I think Tim Dunlop missed the point yesterday in his Crikey piece about the Men at Work/Kookaburra case. Trying to decide whether they did or did nor borrow the melody from the folk song seems, to me, insignificant compared to the question of “should it matter if they did?”. Here’s my response (as a letter) in today’s Crikey.
Re. “Music copyrights and wrongs: money hits the right note“. Tim Dunlop’s piece seems to have missed some of the larger issues at play in the “Kookaburra” case. To me the question shouldn’t be whether a musical riff was borrowed consciously or unconsciously, was part of the composition or the arrangement. It’s not who owes whom money. The question is whether culture can grow and thrive under conditions where a few notes can land you in a courtroom.

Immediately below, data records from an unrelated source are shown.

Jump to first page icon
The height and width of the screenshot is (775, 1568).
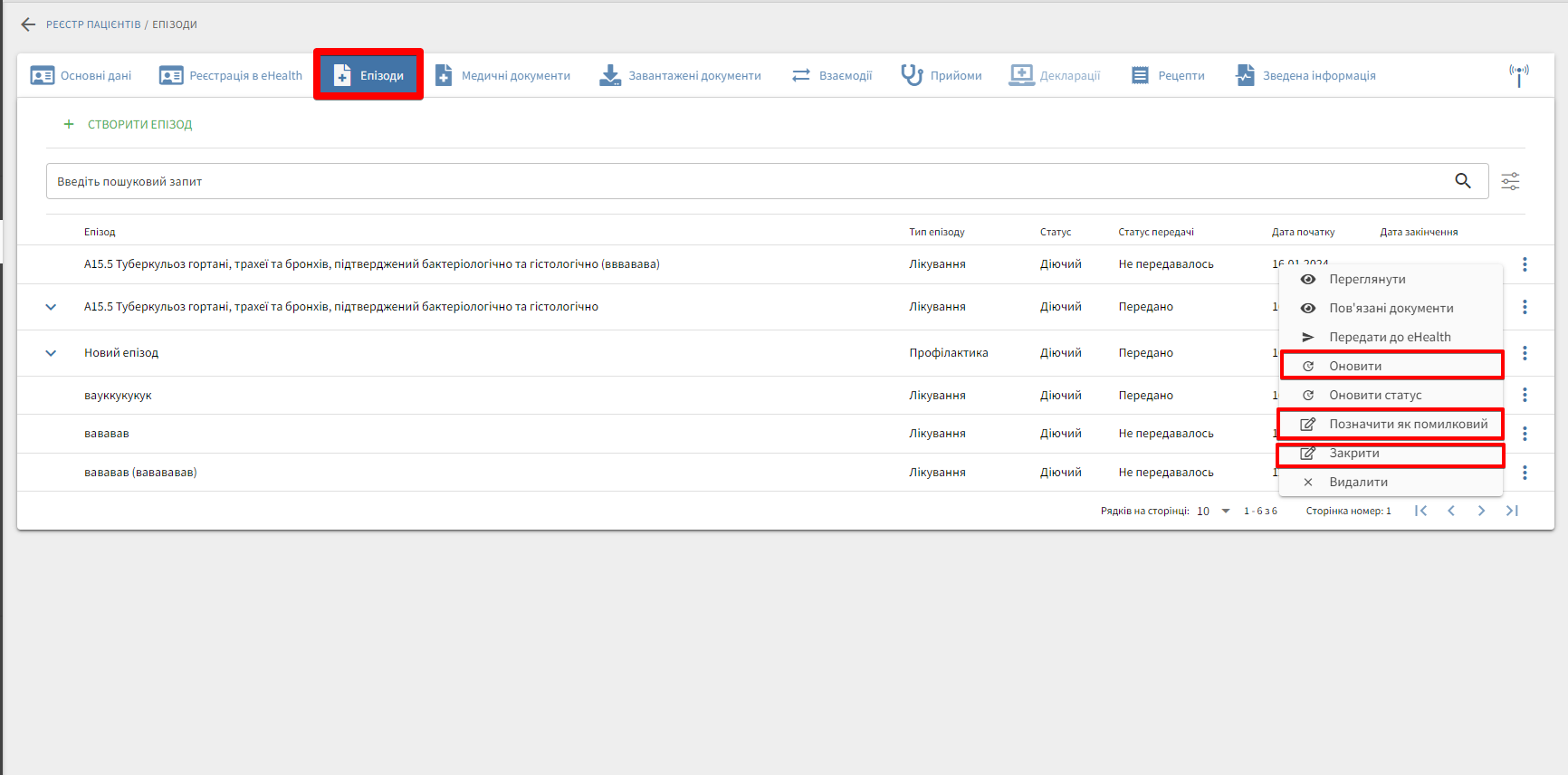[x=1420, y=511]
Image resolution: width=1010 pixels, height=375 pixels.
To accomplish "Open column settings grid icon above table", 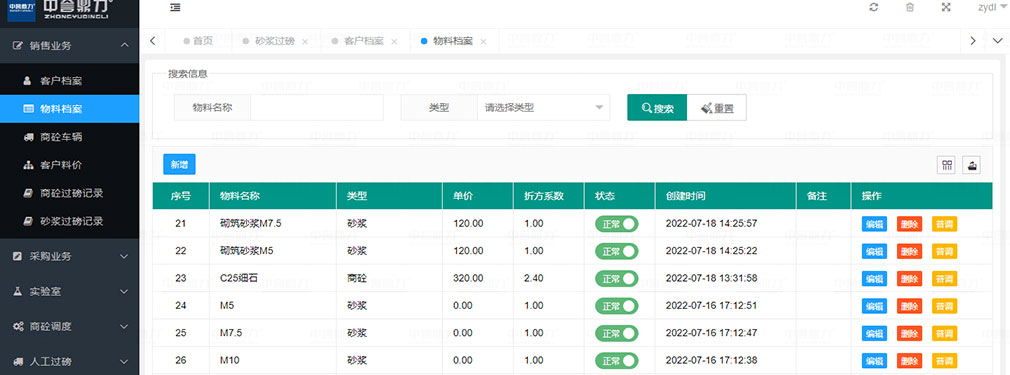I will pyautogui.click(x=947, y=165).
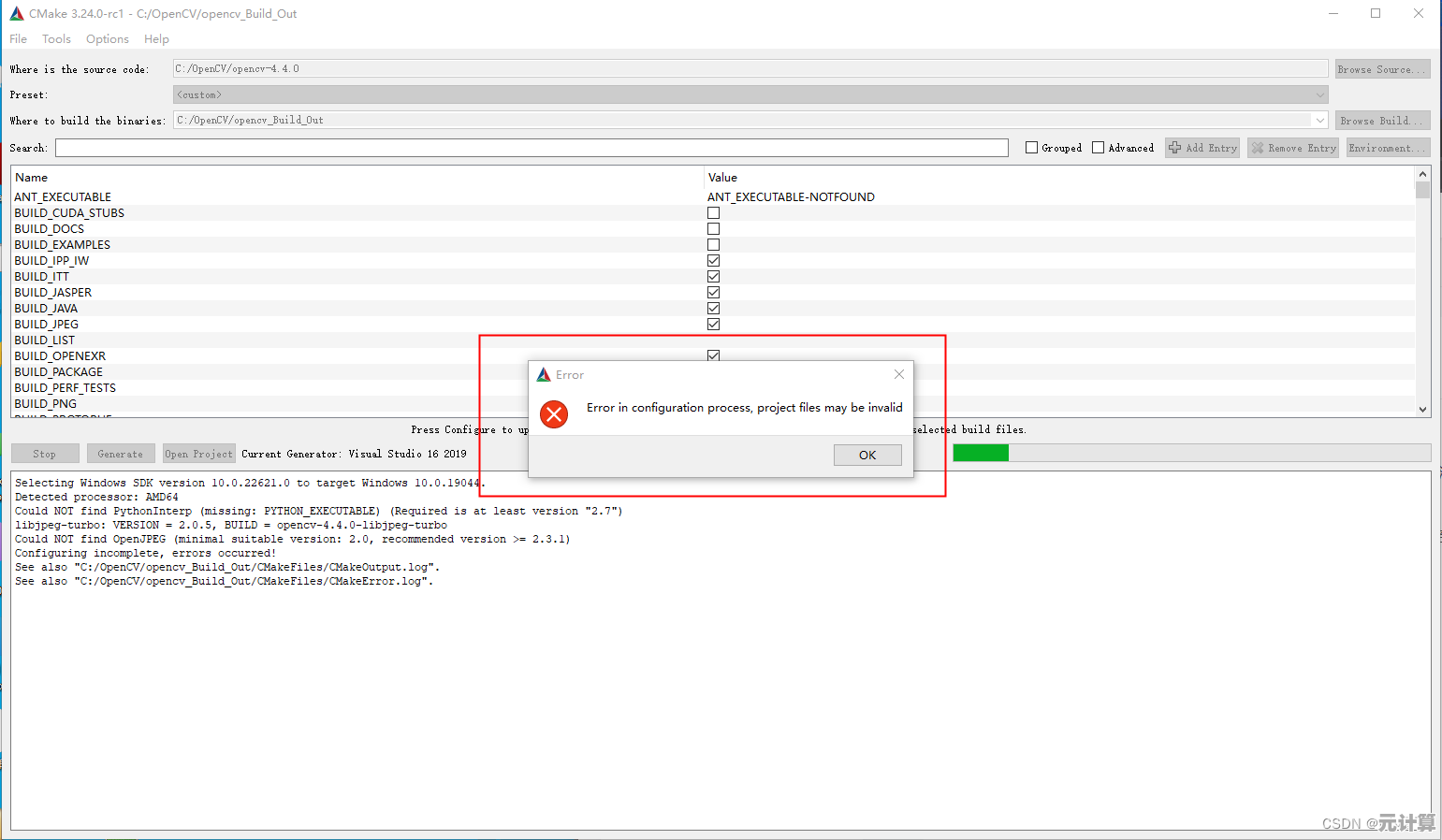Enable the Advanced checkbox
Image resolution: width=1442 pixels, height=840 pixels.
click(x=1098, y=148)
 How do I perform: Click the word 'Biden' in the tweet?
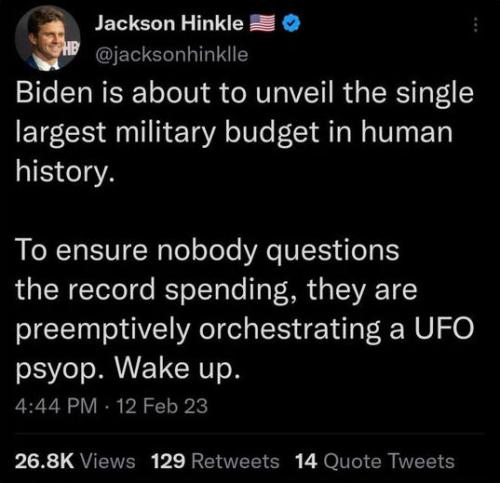[54, 93]
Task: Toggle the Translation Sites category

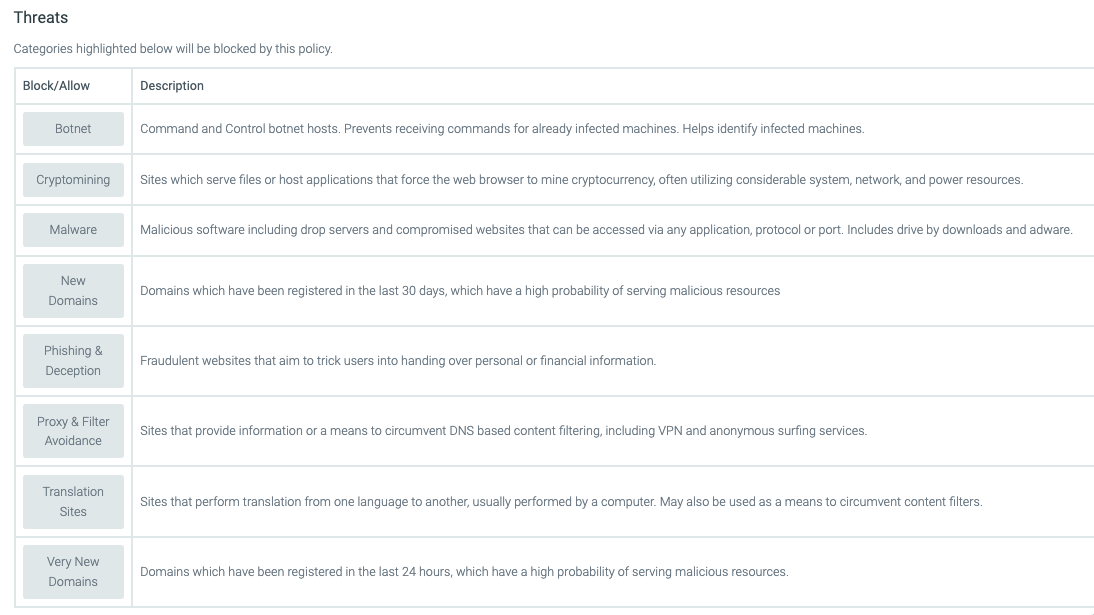Action: point(73,502)
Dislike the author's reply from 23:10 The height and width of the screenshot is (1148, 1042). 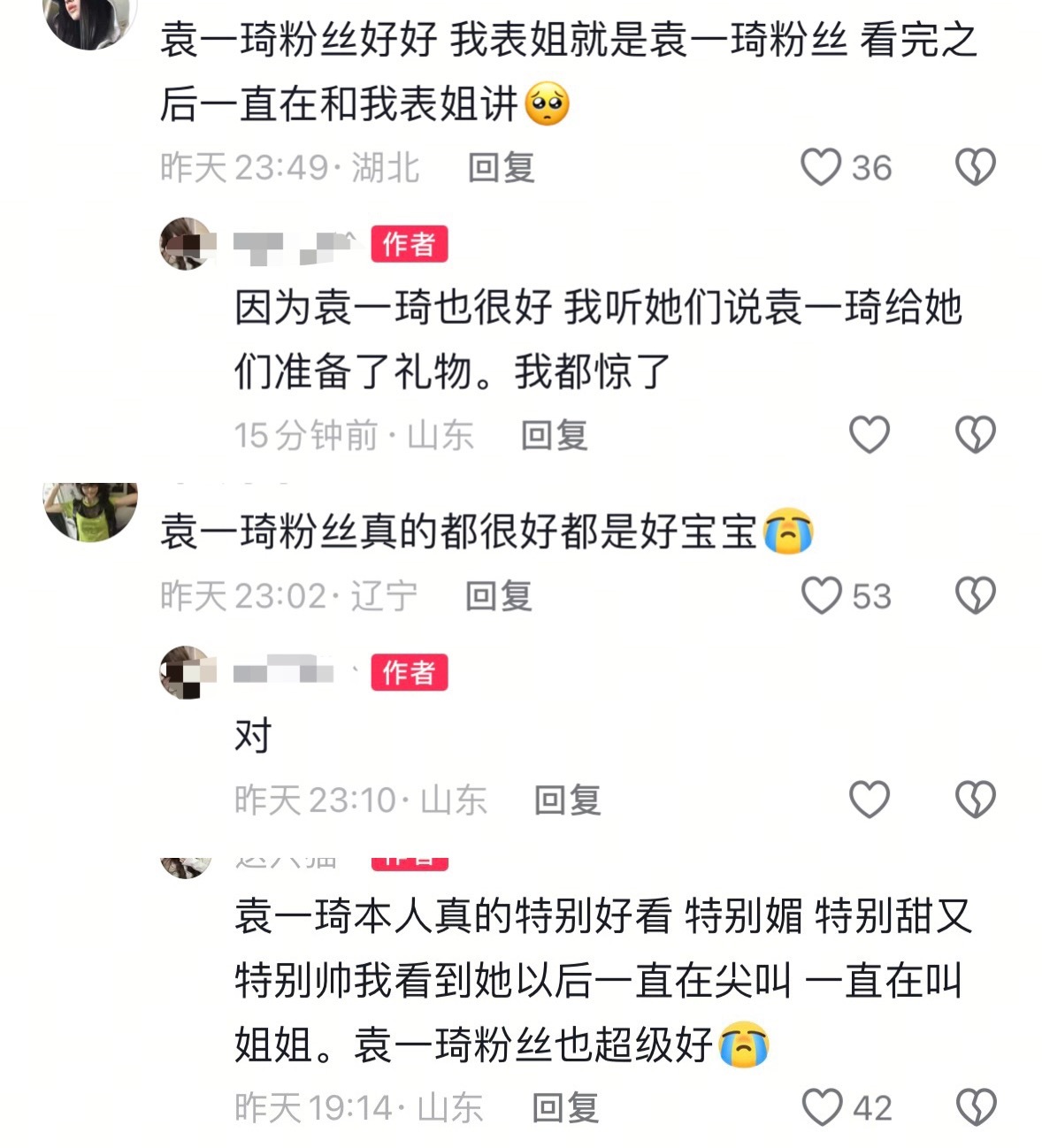point(976,800)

Copyright exists to give artists a monopoly on their work and incentivise further creativity — this benefits society, because we all want new music and art, and the more the better. Too much regulation, though, and copyright starts to stifle creativity. No art, whether it’s literature, painting or music, is created in a vacuum — all works borrow (consciously or not) from the artistic milieu in which they were conceived. If an artist has to be afraid lest a tiny corner of his or her composition contains a recognisable element from somebody else’s, art suffers, and society suffers.
As Harvard copyright professor Lawrence Lessig has pointed out, where would writing be if you had to secure permission from the rights-holder of a text when you wanted to quote a paragraph for illustration or review? It’s too absurd to contemplate. Yet in other media, we are headed increasingly in that direction. It’s a good time to be a lawyer, but not to be an artist.